▶ **What you are asked to do**
Convert the lines from the one containing "Select the Reporting Agent step indicator" through the one containing "tap(97, 893)", inclusive, into a Markdown table with the columns Row and Line, omitting any blank lines.

## START Items

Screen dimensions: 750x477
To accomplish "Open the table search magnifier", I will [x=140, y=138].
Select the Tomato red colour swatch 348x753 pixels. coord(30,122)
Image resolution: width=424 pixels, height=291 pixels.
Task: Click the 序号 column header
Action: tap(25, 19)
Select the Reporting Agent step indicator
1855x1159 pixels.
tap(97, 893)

## END Items
## START Items

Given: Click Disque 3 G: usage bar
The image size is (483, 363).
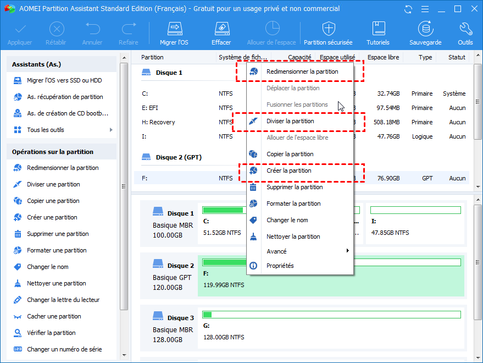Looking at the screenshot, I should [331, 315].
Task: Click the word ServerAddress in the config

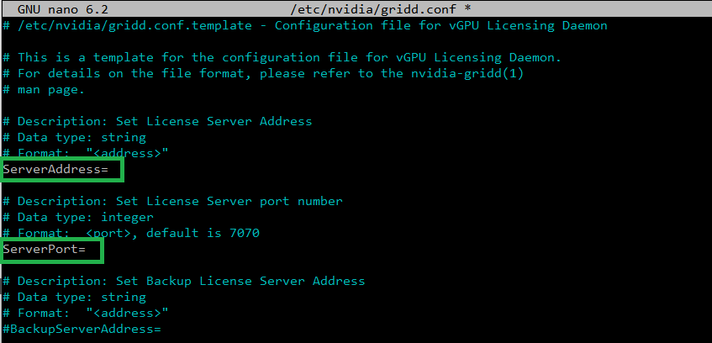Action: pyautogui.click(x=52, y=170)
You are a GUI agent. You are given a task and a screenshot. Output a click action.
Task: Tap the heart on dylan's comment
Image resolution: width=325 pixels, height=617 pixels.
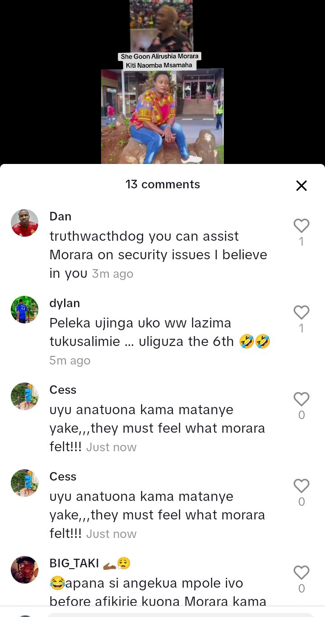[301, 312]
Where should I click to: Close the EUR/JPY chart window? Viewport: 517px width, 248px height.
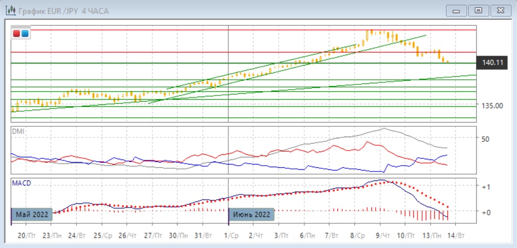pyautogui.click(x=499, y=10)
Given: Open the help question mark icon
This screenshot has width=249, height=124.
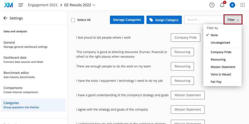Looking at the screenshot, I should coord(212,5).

## END Items

▶ **Exercise response**
| Row | Line |
|---|---|
| 1 | Select the Reporting Agent step indicator |
| 2 | 1855x1159 pixels. |
| 3 | tap(97, 893) |